== Set problem ==
Rewrite each line of the entries below as an item in a numbered list, skipping any blank lines. Leave the pictures out of your list.

== Element and text position data ==
>> start

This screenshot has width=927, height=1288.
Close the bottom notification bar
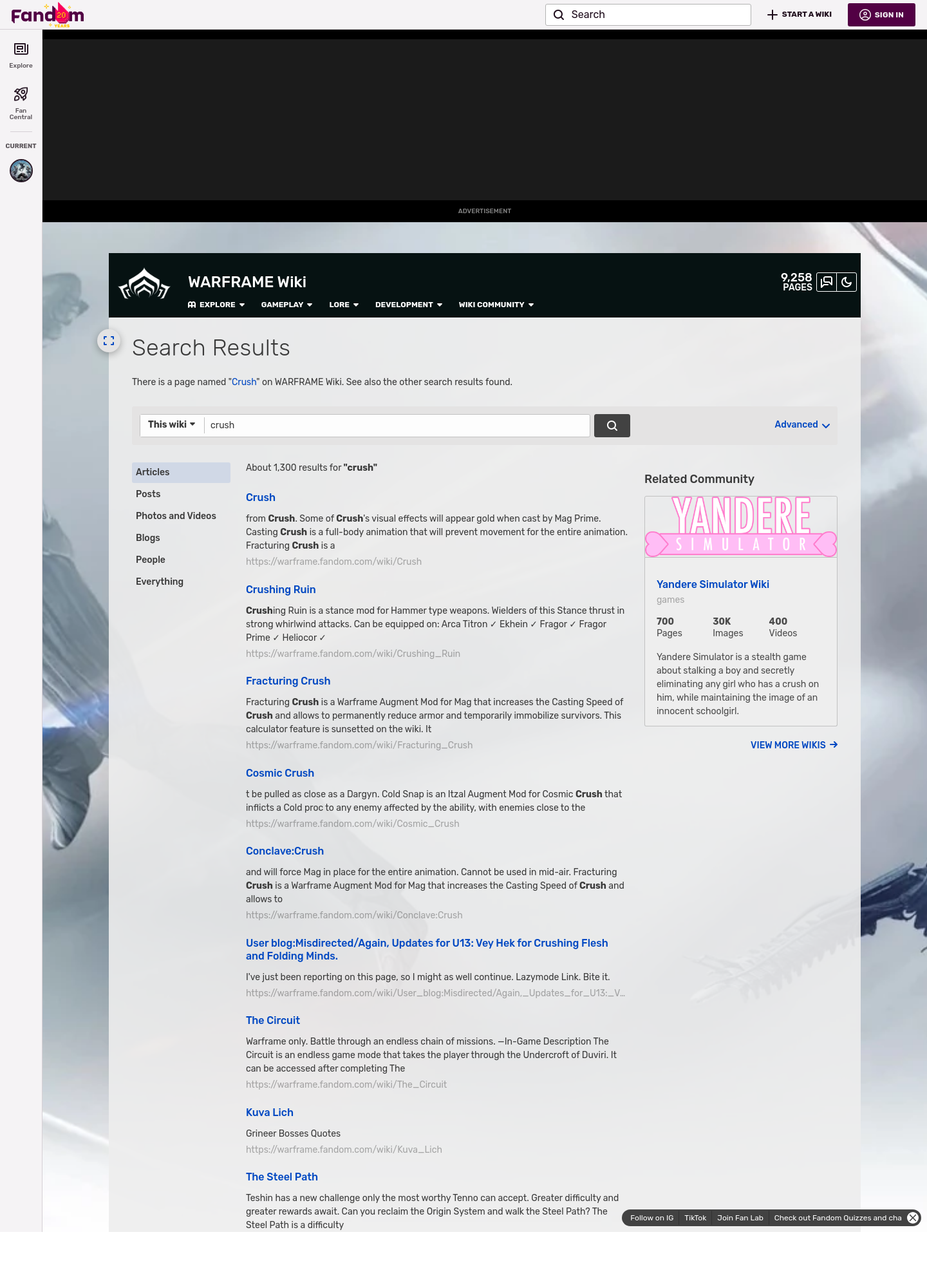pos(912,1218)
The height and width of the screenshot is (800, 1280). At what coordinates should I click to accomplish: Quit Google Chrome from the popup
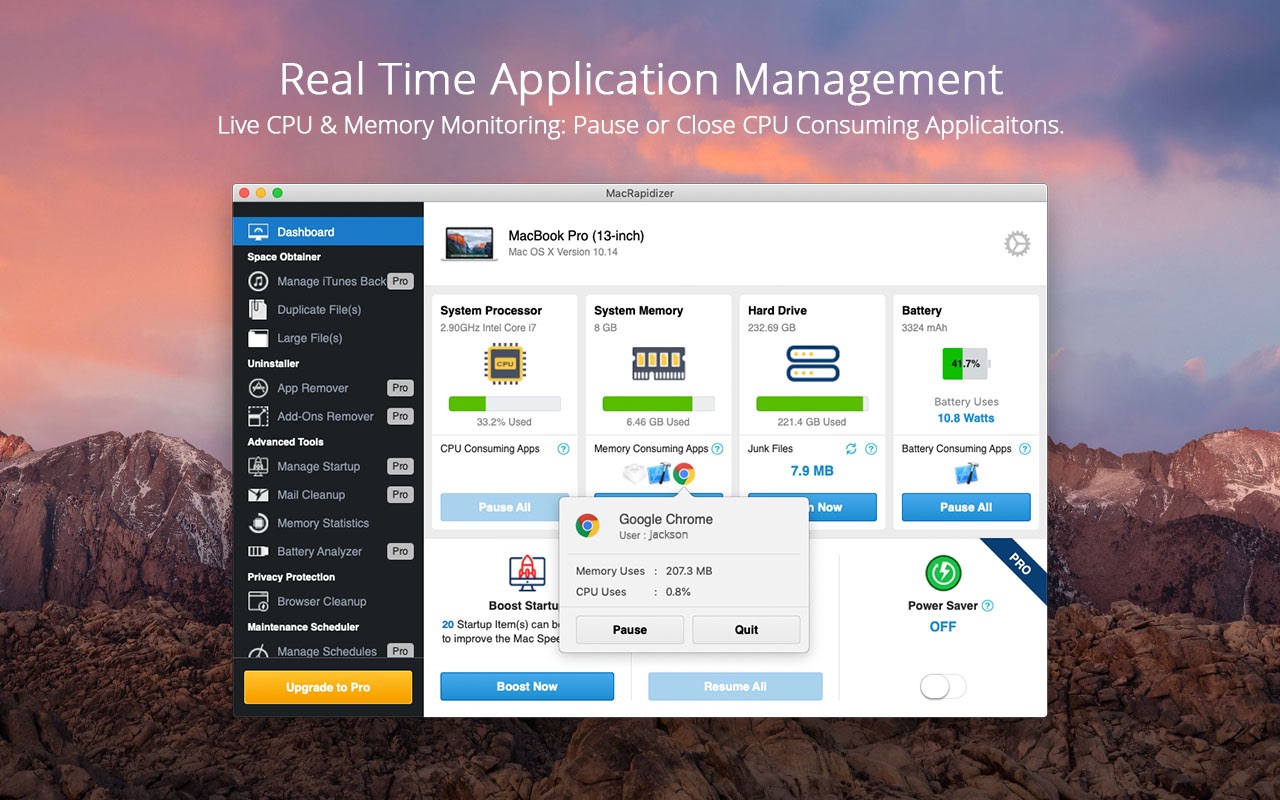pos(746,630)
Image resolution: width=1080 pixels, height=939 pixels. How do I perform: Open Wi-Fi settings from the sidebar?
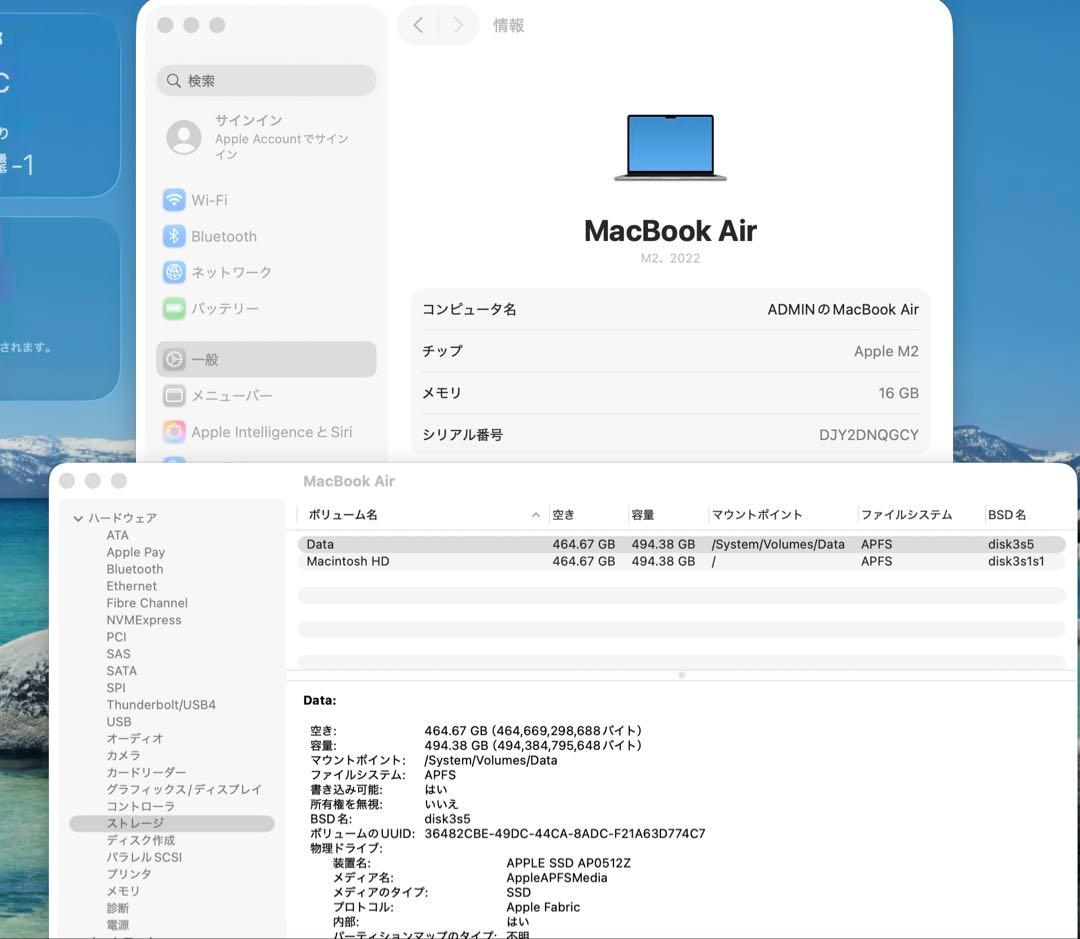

>> end

== Solution for this exercise ==
1. This screenshot has width=927, height=1288.
2. Close the bottom notification bar
3. pos(912,1218)
4. The height and width of the screenshot is (800, 1280). At what coordinates should I click to accomplish: Quit Google Chrome from the popup
5. pos(746,630)
6. Image resolution: width=1080 pixels, height=939 pixels. How do I perform: Open Wi-Fi settings from the sidebar?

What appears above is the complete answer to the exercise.